The GeneDB homepage supplies links to the individual organism homepages. From these, researchers can take advantage of numerous ways to retrieve data and construct searches according to individual preferences and requirements. Clickable chromosome and contig maps, searchable text indices and browsable catalogues [GO assignments (
1), descriptions, products, domains] provide fast and easy access. An additional query interface supports a wide range of queries on sequences and (curated) annotations stored in GUS, with the ability to combine searches with the Boolean operators AND and OR. For example, users can select all proteins of a specified length range with a specified number of introns. Other query options include GO assignments, keywords, chromosome, protein domains and predicted protein sequence features. The queries in each session are tracked via a history page, allowing further refinement of searches and downloading of results as a nucleotide or amino acid FASTA file. Furthermore, a variety of sequence similarity search facilities are available through GeneDB. In addition to WU-BLAST, GeneDB also supports omniBLAST, which permits searching across a set of selectable databases. An iterative BLAST (PSI-BLAST) search suited to the identification of distant homologues is envisaged to be available shortly. Peptide sequences can be searched with either user-specified motifs or using the peptide mass identification tool EMOWSE, part of the suit of EMBOSS open-source software tools (
2). An alternative approach for accessing genes of interest is to use the official browser of the GO consortium, AmiGO. Several different methods are available for querying the data both externally (
http://www.godatabase.org/) and internally via GeneDB, all of which include direct links to the gene pages.

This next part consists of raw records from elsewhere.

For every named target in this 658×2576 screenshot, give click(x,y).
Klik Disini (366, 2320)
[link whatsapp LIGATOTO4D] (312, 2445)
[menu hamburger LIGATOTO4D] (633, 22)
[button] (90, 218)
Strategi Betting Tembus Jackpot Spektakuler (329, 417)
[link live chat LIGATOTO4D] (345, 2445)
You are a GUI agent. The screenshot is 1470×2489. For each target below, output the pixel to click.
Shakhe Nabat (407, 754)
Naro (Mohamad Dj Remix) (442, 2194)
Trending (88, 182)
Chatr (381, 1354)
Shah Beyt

Feature pages, generated for coding sequences, display basic location information and a context map. The results of protein feature prediction algorithms [SignalP V2.0 (
3), TMHMM v2.0 (
4), GPI anchor predictions (
http://129.194.185.165/dgpi/index_en.html)] and the manual annotation and curation processes are provided in both a graphical display and text format (Fig. ). This information is complemented by the results of similarity searches, including the display of predicted and experimentally characterized orthologues and paralogues. Additional sequence features, both at the DNA level (e.g. polymorphisms, introns, UTRs, splice donor and acceptor sequences) and protein level (e.g. peptide domains), can be viewed in the context of the annotated sequence via an Artemis applet (
5) (Fig. ). The selected region can also be downloaded either in FASTA or annotated EMBL file format. Sequence data, either of the predicted coding sequence or the clustered ESTs, are accessible via a secondary page.
Extensive cross-referencing supports retrieval of related information from external resources, allowing rapid transfer between databases. This includes reciprocal links to numerous databases housing nucleotide and protein sequences [e.g. EMBL (
6), Swiss-Prot/TrEMBL (
7)], pathways [KEGG (
8)], protein families [e.g. SCOP (
9), Pfam (
10), InterPro (
11)], ontologies [e.g. GO (
1)], expression data [e.g. microarray (
http://www.sanger.ac.uk/perl/SPGE/geexview)], strain information [FYSSION (
http://pombe.biols.susx.ac.uk)] and phenotype data [e.g. the
Trypanosoma brucei RNAi project (
http://www.TrypanoFAN.org/)]. Links to databases housing the same genome at different sites [e.g. SGD (
12), TGAD (
http://www.tigr.org/tdb/e2k1/tba1/tba1.shtml)] are also provided. These links to external resources are validated and updated on a monthly basis by the GeneDB mining code. Annotators and curators are automatically alerted to inconsistencies in the datasets and changed GO identifiers.